“My God, my God, why hast thou forsaken me?” Matt. 27:46 (and Psalm 22:1)
There is no answer. God did not deliver Jesus from the cross. The only answers he received were silence and darkness, the silence of being forsaken by God and the darkness of God’s judgment descending upon the earth.
Jesus did not just feel forsaken, he was forsaken. It was not just that Jesus experienced passing sensations of alienation and rejection on the cross. It was more than that. The question Jesus shouted out from the cross pointed back to an actual experience, to an objective state of affairs, to something that had already happened to him: ‘Why have you forsaken me?’ Jesus Christ could tell when his intimacy with God the Father was interrupted. When that happened, he knew that he had been forsaken.
Why did it happen? Why did God the Father forsake the Son on the cross? We cannot comprehend it. We cannot explain it.

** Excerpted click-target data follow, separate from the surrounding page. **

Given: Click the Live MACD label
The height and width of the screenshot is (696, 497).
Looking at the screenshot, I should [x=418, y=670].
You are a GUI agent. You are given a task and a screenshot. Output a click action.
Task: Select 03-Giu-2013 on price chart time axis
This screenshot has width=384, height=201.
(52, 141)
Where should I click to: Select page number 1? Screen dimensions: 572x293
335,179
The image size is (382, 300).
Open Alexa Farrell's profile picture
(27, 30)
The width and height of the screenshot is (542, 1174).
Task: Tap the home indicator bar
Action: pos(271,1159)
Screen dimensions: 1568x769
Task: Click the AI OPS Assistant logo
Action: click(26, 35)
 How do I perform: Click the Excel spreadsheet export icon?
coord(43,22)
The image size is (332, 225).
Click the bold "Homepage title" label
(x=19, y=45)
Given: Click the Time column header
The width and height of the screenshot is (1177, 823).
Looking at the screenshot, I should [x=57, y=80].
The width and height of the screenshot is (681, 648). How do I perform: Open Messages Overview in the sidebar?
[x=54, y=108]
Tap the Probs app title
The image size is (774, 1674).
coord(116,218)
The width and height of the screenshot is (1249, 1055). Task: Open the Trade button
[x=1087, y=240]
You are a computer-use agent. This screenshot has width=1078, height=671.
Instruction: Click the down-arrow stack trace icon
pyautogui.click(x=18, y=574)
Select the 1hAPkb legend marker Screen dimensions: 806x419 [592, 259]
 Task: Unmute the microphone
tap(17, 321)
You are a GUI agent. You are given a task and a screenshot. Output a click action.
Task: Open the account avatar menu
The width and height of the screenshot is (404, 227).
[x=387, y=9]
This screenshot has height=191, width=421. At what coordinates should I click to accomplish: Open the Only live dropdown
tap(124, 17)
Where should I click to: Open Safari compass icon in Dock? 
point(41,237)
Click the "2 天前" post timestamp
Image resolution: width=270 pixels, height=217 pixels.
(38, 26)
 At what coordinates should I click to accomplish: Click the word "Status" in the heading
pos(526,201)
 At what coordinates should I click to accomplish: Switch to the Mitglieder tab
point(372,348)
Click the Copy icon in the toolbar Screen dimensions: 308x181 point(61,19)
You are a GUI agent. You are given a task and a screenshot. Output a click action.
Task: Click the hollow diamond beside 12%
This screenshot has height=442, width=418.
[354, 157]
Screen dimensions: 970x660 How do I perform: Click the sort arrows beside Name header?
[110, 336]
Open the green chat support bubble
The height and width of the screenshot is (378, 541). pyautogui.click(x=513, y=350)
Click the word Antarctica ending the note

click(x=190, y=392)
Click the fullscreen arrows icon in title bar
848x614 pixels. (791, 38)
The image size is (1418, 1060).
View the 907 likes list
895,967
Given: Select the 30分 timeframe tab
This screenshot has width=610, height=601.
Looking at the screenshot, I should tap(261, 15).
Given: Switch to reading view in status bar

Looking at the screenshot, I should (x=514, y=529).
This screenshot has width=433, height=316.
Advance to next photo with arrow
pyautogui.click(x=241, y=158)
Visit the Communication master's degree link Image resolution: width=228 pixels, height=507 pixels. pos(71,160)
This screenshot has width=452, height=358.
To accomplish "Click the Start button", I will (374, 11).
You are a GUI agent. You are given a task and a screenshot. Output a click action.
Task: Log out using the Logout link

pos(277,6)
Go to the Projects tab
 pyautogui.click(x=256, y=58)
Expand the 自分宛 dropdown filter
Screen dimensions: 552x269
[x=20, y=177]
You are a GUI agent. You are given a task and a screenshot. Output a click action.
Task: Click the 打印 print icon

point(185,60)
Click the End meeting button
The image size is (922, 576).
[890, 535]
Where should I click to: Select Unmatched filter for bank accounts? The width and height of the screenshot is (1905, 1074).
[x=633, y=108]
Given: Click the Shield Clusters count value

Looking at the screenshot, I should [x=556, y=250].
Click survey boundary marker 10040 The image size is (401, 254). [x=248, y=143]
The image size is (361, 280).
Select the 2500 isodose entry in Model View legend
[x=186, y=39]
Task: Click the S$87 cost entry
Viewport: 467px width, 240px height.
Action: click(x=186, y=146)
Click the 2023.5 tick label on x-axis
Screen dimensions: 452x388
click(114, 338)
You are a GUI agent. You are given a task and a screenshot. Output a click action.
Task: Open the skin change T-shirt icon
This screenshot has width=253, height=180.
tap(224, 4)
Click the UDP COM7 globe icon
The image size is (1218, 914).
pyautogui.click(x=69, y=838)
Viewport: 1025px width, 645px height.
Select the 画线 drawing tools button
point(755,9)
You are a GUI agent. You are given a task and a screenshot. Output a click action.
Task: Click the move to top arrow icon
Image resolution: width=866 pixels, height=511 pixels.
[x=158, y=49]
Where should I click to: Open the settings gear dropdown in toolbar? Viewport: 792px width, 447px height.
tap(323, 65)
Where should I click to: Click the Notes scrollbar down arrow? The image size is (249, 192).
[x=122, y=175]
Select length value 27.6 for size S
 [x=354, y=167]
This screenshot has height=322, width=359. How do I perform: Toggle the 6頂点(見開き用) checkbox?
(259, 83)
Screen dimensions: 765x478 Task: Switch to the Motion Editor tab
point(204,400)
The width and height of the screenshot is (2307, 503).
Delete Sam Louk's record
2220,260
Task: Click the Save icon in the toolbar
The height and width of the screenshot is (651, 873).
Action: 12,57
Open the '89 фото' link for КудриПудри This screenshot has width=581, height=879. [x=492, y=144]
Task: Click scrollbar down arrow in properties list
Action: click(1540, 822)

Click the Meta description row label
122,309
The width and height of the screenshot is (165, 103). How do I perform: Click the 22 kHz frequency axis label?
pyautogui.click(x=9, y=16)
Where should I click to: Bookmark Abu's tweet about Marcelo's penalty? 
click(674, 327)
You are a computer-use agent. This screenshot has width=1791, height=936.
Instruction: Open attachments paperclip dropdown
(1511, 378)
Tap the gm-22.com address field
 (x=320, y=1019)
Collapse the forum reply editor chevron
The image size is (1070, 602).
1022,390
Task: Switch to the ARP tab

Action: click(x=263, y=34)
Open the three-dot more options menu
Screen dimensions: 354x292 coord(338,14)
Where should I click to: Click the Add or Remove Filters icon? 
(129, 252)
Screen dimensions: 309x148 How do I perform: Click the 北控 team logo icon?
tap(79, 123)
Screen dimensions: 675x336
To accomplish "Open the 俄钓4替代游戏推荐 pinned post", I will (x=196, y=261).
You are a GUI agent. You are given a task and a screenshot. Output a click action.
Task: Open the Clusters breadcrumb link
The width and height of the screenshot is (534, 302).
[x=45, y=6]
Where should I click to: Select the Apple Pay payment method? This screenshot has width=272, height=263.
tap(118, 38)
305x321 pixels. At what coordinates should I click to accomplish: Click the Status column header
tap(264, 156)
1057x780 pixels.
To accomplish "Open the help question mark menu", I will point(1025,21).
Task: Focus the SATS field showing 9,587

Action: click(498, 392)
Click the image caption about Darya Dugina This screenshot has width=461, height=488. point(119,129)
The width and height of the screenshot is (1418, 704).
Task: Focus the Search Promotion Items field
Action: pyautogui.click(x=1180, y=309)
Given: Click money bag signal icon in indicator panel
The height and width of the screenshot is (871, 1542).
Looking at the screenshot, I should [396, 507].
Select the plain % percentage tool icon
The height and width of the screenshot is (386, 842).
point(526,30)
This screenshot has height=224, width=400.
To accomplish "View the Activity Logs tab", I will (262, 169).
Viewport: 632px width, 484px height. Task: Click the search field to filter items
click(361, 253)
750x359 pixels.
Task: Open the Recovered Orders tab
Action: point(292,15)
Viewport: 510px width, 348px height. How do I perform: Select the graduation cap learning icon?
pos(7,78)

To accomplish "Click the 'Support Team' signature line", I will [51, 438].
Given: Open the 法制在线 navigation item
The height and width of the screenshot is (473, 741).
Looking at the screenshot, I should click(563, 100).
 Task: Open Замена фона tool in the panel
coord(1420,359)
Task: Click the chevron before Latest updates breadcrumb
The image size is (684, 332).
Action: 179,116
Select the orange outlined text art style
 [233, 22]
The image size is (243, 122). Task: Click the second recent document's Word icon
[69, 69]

The great theologian Martin Luther said, ‘God forsaken by God, who can understand that?’ If even Jesus himself could not fully understand it, then we cannot understand it either.
But we can at least say this: it had something to do with what Jesus was doing on the cross. What Jesus was doing on the cross was bearing sin, carrying sin, wearing sin. Jesus was taking the sins of the world upon his shoulders. It was as if God had taken a giant bucket and scooped up all the sins of his people – all the jealousy and the anger and the lying, all the rebellion and the stealing and the incest, all the hypocrisy and the envy and the swearing – and dumped them all out on Jesus Christ. ‘The LORD has laid on him the iniquity of us all’ (Isa.53:6. ‘God made him who had no sin to be sin for us…’ (2 Cor.5:21).
…If you want to know what God really thinks about sin and what he intends to do about it, look at Jesus rejected on the cross and listen to Jesus forsaken on the cross. That is what sin deserves: the wrath and curse of God. That is what sinners deserve: to be put to death and damned for their sins.
…The forsaking of the Son of God on the cross is a fearful thing, but it is good news for sinners who repent. It is good news because it means that when you meet Jesus Christ at the cross you are meeting someone who has experienced the full measure of the tragedy of human existence. Out of his own experience of physical suffering and spiritual rejection Jesus not only sympathizes with your pain, he empathizes with it.
The forsaking of the Son of God on the cross is also good news because it means that God’s children will never be forsaken. Jesus was God-forsaken so that you might not be forsaken (pp.86-88).
Philip G. Ryken, “God-Forsaken”, in Jesus, Keep Me Near the Cross, ed. by Nancy Guthrie; Crossway, 2009.